Après dix ans de galères, Jizzle est devenu un artiste incontournable de la scène musicale gambienne. Soutenu par le président de la République et prêt à conquérir le monde, le voilà de retour avec « Work & Pray », une ode à la persévérance.
En novembre dernier, un ancien gamin du quartier réunit 30 000 personnes à l’Independence Stadium de Bakau pour un concert à guichet fermé, quelque temps après son idole Davido : une consécration pour Jizzle, la nouvelle révélation gambienne des musiques urbaines. À 26 ans, ce dernier collectionne les récompenses et les fans en Gambie pour une foule de tubes tels que « Turn by Turn », « Broke Again », « Man of The Year » ou « Successful », témoignant sa détermination à prendre sa revanche sur dix ans de galères : « souviens-toi, je ne pouvais rien me payer, je n’avais qu’une seule paire de chaussures, maintenant je les ai toutes », chante-t-il sur « Levulo ».
Fou de football comme de Lil Wayne, Jizzle s’éprend du hip-hop en traînant avec les grands frères, avant de surfer sur la vague afrobeats, dancehall et trap qui fait les beaux jours de l’industrie musicale ouest-africaine. Après un premier album, Finally (2019), puis Scorpio Vol.1, grâce auxquels il se fait remarquer jusqu’au Nigéria, Jizzle était enfin prêt à conquérir l’Europe et les États-Unis au fil d’une grande tournée avant que le Covid-19 ne s’en mêle. Alors en attendant que les frontières rouvrent, Jizzle prépare la suite et annonce son retour avec le clip de « Work & Pray ».

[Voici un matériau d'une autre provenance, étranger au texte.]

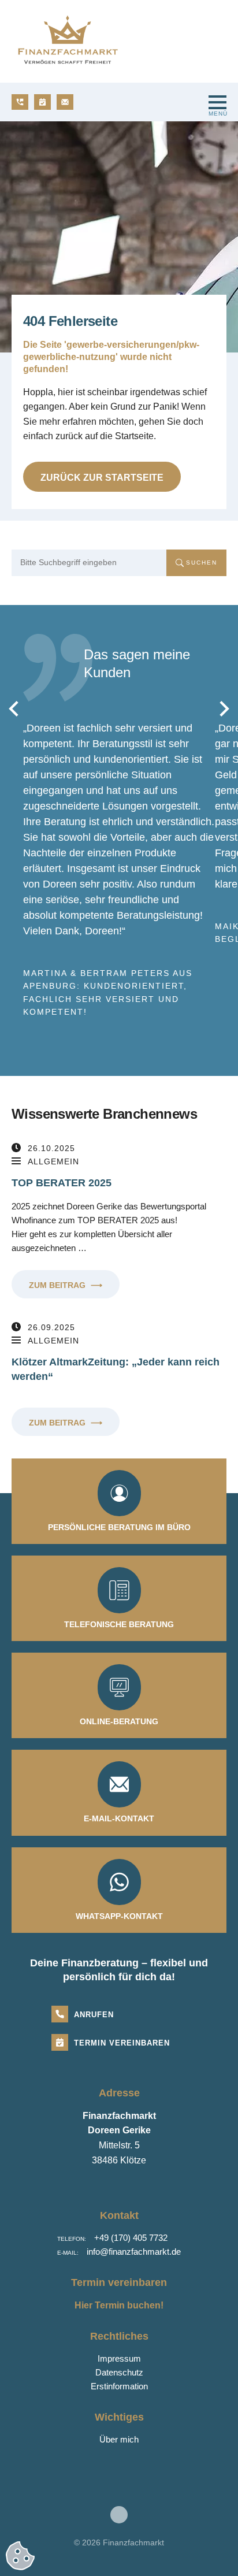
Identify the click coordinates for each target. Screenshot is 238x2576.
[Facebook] (119, 2514)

Travailler et prier, les clés du succès ? Durags haute-couture, auto de luxe, bimbo et gang de potes : du quartier au palais, il semble que oui. D’ailleurs dans ce clip la vie sourit tellement à Jizzle, qu’il reçoit même un coup de fil du président gambien… et ce n’est pas que de la fiction ! Après son mégaconcert, le musicien rencontrait effectivement Adama Barrow au palais présidentiel pour être félicité. Élu en 2017 pour succéder à Yahya Jammeh, dictateur barbare à la tête du pays pendant quarante ans, Adama Barrow incarne l’espoir d’un renouveau pour la population gambienne, pour la jeunesse en particulier. « Nous avons pu parler des défis que rencontre la scène musicale, de ce que vivent les artistes et de l’aide dont nous avons besoin. Il m’a aussi donné des conseils. Tout le monde travaille très dur pour s’en sortir, raconte Jizzle, ici, nous n’avons pas d’industrie musicale. »
Malgré un streaming relativement récent et des royalties mal, voire peu redistribuées, la Gambie voit émerger de plus en plus d’artistes prêts à s’entraider tels qu’Attack, ST Gambian Dream, Singateh, Gee, T Smalls ou encore Bai Babu, multipliant les featurings en dépit de la concurrence et d’un quotidien très système D. Voilà aussi ce qui pousse Jizzle à se tourner vers le Ghana et le Nigéria, connus pour l’extrême vivacité de leur industrie musicale. S’il a déjà collaboré avec Oxlade et Idyl sur Scorpion Vol.1, il monte en gamme en annonçant un duo à venir avec le Ghanéen Kwesi Arthur sur Scorpion Vol.2 puis un disque, sur lequel il rêve d’inviter des poids lourds de la scène, tels que Wizkid, Mr. Eazi, Davido, Burna Boy, Dadju ou le Tanzanien Diamond Platnumz.
Petite enclave de deux millions d’habitants, la Gambie a elle aussi eu ses pionniers du hip-hop dès la fin des années 90, influencés à la fois par le rap US et les sonorités du Sénégal voisin, véritable terre d’asile pour les activistes gambiens qui critiquaient le régime de terreur de Yahya Jammeh. C’est le cas des rappeurs Killa Ace et Retsam qui, rentrés au pays, continuent de dénoncer par la rime les violences policières, la corruption des élites, la destruction de l’environnement et le chômage des jeunes qui, sans réelles perspectives d’avenir, préfèrent aller tenter leur chance ailleurs.
Malgré son ascension fulgurante, le soutien du président et une nette amélioration de la liberté d’expression, aujourd’hui Jizzle pense lui aussi à quitter la Gambie pour « étendre son réseau et se perfectionner ». S’il ne s’intéresse pas vraiment à la chose politique, Jizzle n’hésite pas à s’investir « pour donner du courage et de l’inspiration à la jeunesse » lorsque c’est nécessaire, comme lorsqu’il enregistre « Coronavirus » au plus fort de l’épidémie. C’est pourquoi aujourd’hui, avant de prendre le large, Jizzle dédie « Work & Pray » à la jeunesse gambienne, comme une preuve par l’exemple que la persévérance porte ses fruits.